Воспоминания Дании прервал солнечный луч, который оповестил о том, что наступило утро, а она так и не сомкнула глаз. Дети мирно спали на полу, как будто и не уезжали никуда. Поднявшись, старушка разожгла самовар и замесила тесто для блинчиков – к моменту пробуждения внуков надо успеть их испечь. Но дети и не думали просыпаться даже тогда, когда стол уже был накрыт – устали с дороги, со станции шли пешком, вымотались. Понимая это, Дания не стала их будить, попила чай, тихонько вышла из дома и направилась к Нурисламу Бариевичу. Разговор с ним оказался тяжелым. Мужчина был ошарашен новостью о побеге детей и понимал, что руководство детского дома обязательно нагрянет в их деревню. Но как действовать, председатель уже знал, а потому быстро успокоил старушку и заверил ее, что сделает все возможное для того, чтобы внуки остались с ней.

Но приезда ожидаемых гостей не случилось. Поступил только звонок. И на вопрос, в деревне ли дети, Нурислам Бариевич ответил правдиво, но заявил, что его односельчанка в силе вырастить их, а выкормить поможет деревня, и дети уже в возрасте, способном решать, где и с кем им лучше жить. Он настоял на том, что возвращение ребят возможно только в случае, если будет назначено судебное заседание. А если такое случится, то все жители придут туда в качестве свидетелей и встанут на защиту ребят и их бабушки. Также смелый председатель предупредил, что суду станут известны факты о плохом обращении с подопечными в стенах детского дома, а это навсегда испортит репутацию учреждения. На этом разговор был закончен. Но жалобу о том, что ребята подвергались нападкам со стороны некоторых воспитанников детского дома, Нурислам Бариевич все же отравил в отдел образования. Так, вопреки чиновникам, дети остались со своей бабушкой, обещали во всем помогать ей, слушаться и не огорчать.

Глава 2.

"Земляничные поля…

Детства призрачные дали.

Дно истоптанных сандалий

Грела теплая земля…"

(отрывок из стих. А. Кожейкина "Земляничные поля").

Обещание быть послушными Рамилю и Раилю сдержать было сложно.
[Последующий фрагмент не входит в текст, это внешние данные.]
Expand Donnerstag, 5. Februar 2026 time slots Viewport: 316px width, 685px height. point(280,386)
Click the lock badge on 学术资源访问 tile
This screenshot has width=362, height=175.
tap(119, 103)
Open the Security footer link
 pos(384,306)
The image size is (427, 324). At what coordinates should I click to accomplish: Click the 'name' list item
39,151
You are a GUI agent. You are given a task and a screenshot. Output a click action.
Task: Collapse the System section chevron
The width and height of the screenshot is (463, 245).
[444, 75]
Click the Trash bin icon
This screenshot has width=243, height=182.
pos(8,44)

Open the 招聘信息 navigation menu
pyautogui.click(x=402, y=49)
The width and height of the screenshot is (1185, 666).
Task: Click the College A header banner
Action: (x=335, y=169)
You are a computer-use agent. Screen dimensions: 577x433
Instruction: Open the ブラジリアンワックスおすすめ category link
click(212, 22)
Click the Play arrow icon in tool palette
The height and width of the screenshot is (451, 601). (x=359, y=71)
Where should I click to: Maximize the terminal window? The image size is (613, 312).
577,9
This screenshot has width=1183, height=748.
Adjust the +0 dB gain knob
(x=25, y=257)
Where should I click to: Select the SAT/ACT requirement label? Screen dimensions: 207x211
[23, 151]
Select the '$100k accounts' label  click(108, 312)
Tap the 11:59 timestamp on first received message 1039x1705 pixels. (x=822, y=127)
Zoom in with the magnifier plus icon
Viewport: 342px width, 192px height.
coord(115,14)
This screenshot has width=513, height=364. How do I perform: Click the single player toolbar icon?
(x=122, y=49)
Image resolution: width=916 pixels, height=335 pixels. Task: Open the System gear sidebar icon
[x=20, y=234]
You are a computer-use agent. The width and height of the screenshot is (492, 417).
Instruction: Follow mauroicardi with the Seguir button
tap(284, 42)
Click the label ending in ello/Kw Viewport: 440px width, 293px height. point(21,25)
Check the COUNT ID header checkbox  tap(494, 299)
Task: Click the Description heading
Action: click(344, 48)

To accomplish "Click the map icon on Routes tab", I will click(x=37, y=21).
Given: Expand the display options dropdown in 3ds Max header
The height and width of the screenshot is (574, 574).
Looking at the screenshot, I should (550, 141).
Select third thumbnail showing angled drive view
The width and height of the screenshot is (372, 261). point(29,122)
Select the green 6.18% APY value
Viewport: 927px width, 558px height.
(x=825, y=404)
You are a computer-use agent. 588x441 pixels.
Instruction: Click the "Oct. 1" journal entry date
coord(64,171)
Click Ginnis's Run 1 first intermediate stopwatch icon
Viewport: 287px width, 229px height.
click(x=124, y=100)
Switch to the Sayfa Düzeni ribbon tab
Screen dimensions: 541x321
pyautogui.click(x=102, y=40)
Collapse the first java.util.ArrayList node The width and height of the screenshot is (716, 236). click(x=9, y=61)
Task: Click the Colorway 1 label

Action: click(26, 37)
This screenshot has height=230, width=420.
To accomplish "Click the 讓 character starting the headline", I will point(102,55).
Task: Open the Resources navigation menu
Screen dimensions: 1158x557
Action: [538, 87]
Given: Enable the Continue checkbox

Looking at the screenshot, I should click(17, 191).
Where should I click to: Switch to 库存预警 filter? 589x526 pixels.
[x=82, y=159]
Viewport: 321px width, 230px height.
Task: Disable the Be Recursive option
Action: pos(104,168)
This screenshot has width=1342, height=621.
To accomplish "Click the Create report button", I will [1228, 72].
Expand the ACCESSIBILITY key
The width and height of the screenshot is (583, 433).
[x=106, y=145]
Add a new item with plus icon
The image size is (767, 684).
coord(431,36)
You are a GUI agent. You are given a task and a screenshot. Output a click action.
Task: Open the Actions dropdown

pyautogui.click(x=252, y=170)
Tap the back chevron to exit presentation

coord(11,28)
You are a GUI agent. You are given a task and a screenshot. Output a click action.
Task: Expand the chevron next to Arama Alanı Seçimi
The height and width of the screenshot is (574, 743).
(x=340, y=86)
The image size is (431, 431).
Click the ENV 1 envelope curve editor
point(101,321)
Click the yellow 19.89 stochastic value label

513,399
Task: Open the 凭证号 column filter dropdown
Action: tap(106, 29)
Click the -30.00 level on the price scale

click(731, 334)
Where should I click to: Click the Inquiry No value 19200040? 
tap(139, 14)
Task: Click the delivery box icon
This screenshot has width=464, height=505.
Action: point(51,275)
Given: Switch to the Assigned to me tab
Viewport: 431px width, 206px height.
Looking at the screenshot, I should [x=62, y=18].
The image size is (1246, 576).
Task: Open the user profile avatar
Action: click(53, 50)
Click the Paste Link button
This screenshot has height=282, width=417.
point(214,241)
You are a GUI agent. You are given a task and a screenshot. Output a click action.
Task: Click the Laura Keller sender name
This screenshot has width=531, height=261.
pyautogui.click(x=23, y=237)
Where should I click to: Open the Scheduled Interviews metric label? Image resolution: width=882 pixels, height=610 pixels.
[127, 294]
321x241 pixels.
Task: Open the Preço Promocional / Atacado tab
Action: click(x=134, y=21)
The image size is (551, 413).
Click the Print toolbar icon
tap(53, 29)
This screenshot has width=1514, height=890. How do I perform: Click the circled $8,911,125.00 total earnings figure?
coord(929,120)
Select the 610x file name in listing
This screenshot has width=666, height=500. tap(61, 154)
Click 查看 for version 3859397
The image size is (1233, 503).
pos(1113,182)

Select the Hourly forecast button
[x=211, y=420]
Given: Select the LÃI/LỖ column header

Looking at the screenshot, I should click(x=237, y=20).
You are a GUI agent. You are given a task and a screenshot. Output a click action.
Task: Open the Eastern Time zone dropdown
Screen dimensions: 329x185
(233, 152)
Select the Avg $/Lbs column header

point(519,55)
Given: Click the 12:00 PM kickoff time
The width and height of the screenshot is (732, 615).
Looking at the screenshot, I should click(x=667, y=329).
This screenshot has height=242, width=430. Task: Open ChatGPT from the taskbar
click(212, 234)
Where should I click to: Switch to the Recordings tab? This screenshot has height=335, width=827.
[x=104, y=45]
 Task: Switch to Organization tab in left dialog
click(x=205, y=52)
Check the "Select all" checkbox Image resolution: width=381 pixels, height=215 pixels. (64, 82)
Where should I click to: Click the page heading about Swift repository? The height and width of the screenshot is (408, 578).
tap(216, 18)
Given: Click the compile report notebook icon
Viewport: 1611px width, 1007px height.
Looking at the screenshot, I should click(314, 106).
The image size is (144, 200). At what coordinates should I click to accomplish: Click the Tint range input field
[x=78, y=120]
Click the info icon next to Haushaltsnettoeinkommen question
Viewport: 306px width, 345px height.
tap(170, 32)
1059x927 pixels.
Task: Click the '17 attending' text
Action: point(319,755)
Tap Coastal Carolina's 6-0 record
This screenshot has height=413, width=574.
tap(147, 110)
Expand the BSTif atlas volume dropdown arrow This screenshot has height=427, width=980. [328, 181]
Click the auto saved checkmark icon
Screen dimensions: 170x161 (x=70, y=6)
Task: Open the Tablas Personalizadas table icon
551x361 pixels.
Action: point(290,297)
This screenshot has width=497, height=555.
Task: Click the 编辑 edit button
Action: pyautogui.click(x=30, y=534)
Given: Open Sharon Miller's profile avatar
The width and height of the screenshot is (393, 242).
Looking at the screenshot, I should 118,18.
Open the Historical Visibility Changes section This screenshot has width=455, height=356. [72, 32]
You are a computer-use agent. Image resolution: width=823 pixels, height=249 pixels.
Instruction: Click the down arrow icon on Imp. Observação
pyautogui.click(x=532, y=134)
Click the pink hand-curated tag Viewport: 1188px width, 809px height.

Если старший брат начал работать на ферме скотником и чудил там, отвязывая огромного быка и пугая им доярок, то младший вдоволь озорничал дома, бегая за курами и мешая им спокойно откладывать яйца. Птицы так похудели, что поначалу Дания подумала, что они заболели. Но увидев, какие гоночные марафоны устраивает им ее младший внук, поняла, что пора занять его чем-то. А потому придумала для Раиля новую обязанность – таскать домой воду с колонки. Ему было уже восемь. Шустрый и сообразительный мальчик справлялся с поставленной задачей легко, но на пятом-шестом ведре все же уставал и для беготни за курами сил уже не оставалось. О том, что роли водоноса для него достаточно, бабушка думала ровно до тех пор, пока не выглянула в окно, чтобы понаблюдать за ним. Раиль вошел во двор с двумя полными ведрами, поставил их на землю, наполнил водой лукошко с длинной веревочной ручкой, взял его в правую руку и начал раскручивать, удивленно наблюдая за тем, как вода не разливается, а остается в посудине даже тогда, когда та переворачивается вверх дном.

– Может, не надо? – спросила его Мадина, предчувствуя что-то.

– Надо! Надо! – восторженно кричал Раиль. – Смотри, она не выливается!

– А как останавливать будешь? – брат тоже наблюдал за этим действом.